One of the most moving essays in the collection is addressed to James Baldwin. Here, Miller doesn’t merely pay tribute to a literary ancestor; he grapples with the limitations of that inheritance. What does it mean to be a Black, queer man today, living in a different context, writing from a different place? Miller does not seek to become Baldwin; he interrogates him. He holds both the brilliance and the gaps, especially when it comes to Baldwin’s occasional blind spots around gender and Caribbean identity. This is the strength of Miller’s critical generosity: he knows that love for one’s predecessors can coexist with discomfort, even dissent.

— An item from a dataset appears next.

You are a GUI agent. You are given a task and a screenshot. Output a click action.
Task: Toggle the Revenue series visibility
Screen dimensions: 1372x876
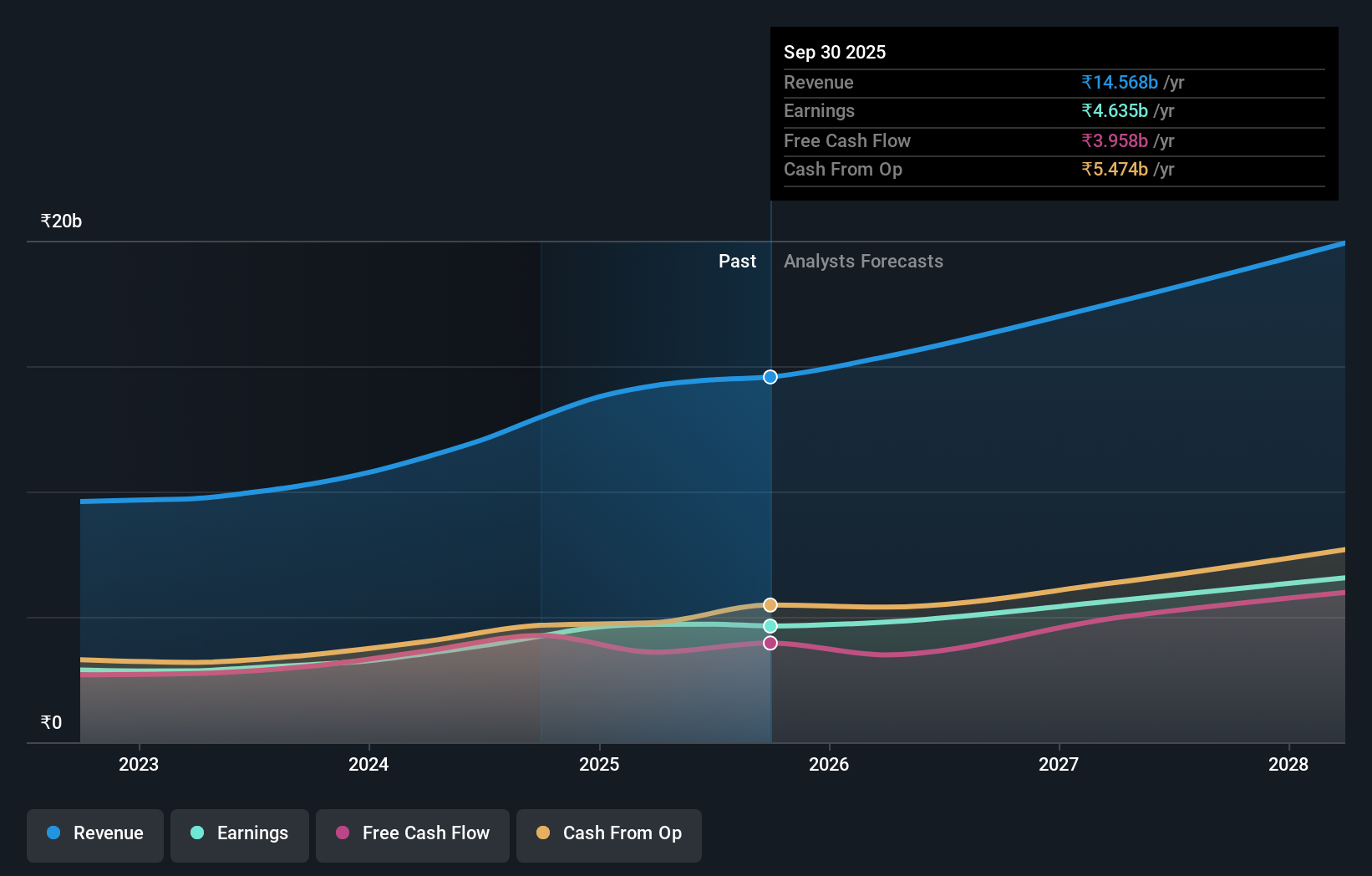94,833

Other essays engage with colonialism and race more directly. Miller recalls a visit to the British Museum, where the silent presence of stolen artifacts becomes a metaphor for imperial violence. He walks us through his encounter with a white security officer at an airport, an incident that is unremarkable in its frequency but resonant in its implications. These are not isolated moments, Miller reminds us; they are patterned, institutional, historically rooted. The body remembers.
Things I Have Withheld is also a book about masculinity. Miller reflects on his own relationship with Jamaican manhood, with its codes of hardness, dominance, emotional restraint. He writes of men who hurt him, and of men he has loved, and of how intimacy among men is often strangled by fear. One essay, structured as a series of imagined letters to a man he once fought with, captures this most poignantly. “What would it mean to speak tenderness in a language of aggression?” he seems to ask. “What would it mean to be soft without being broken?”

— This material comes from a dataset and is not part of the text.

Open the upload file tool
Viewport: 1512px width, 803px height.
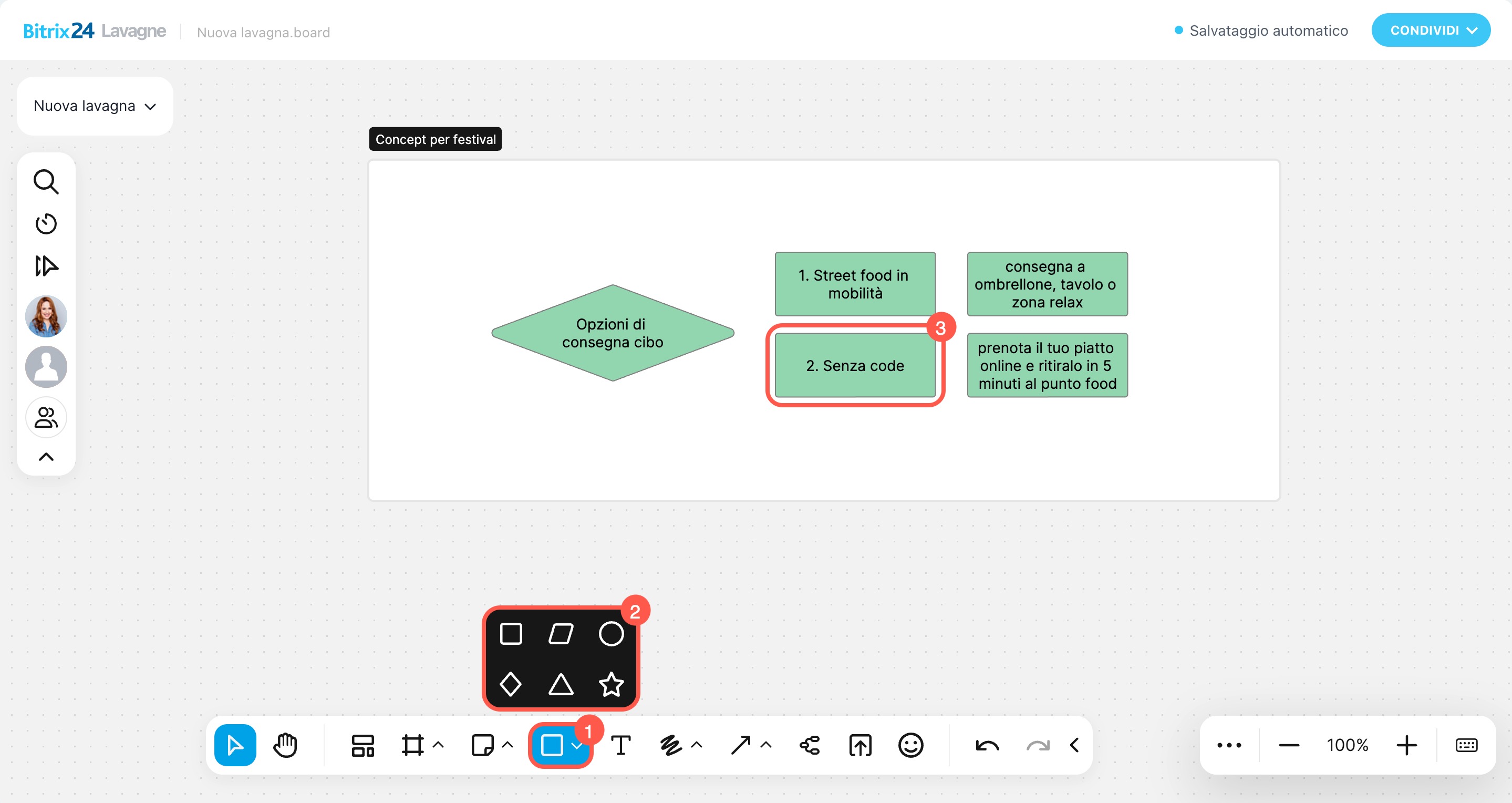pos(860,745)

This question; how to hold both vulnerability and power, echoes throughout the book. Miller is not interested in easy binaries. He is deeply aware of his own privileges, even as he examines his marginalizations. In one essay, he confesses to having once laughed at a rape joke, a moment that haunts him still. Rather than resolve this with a redemptive arc, Miller allows the discomfort to linger. The effect is searing. He reminds us that moral clarity is often retrospective, and that complicity can wear familiar faces.
Structurally, the book moves like a conversation; circular, associative, sometimes spiraling, always intimate. There are no numbered chapters, no chronological scaffolding. The essays are tethered instead by theme and tone. This fluidity is deliberate. Miller invites the reader to move with him, to follow the music of his thought rather than the architecture of genre. It is a deeply Caribbean aesthetic: nonlinear, diasporic, resisting the colonizing impulse to organize and classify.
If the collection has a weakness, it lies in its inwardness. At times, the essays feel less like public arguments and more like private reckonings. But this, too, is part of the book’s philosophy. Miller does not pretend to be definitive. He is aware of the impossibility of full disclosure. The “I” in these essays is unstable, shifting, guarded. The things he has withheld remain withheld, and that is the point.
What Miller offers instead is a form of ethical intimacy. He does not demand that the reader agree with him, or even understand him entirely. He asks only that we listen—that we sit with discomfort, with ambiguity, with partial truths. In a literary culture that often prizes spectacle and resolution, Things I Have Withheld is a quiet act of resistance.
It reminds us that silence, too, can be a form of speech.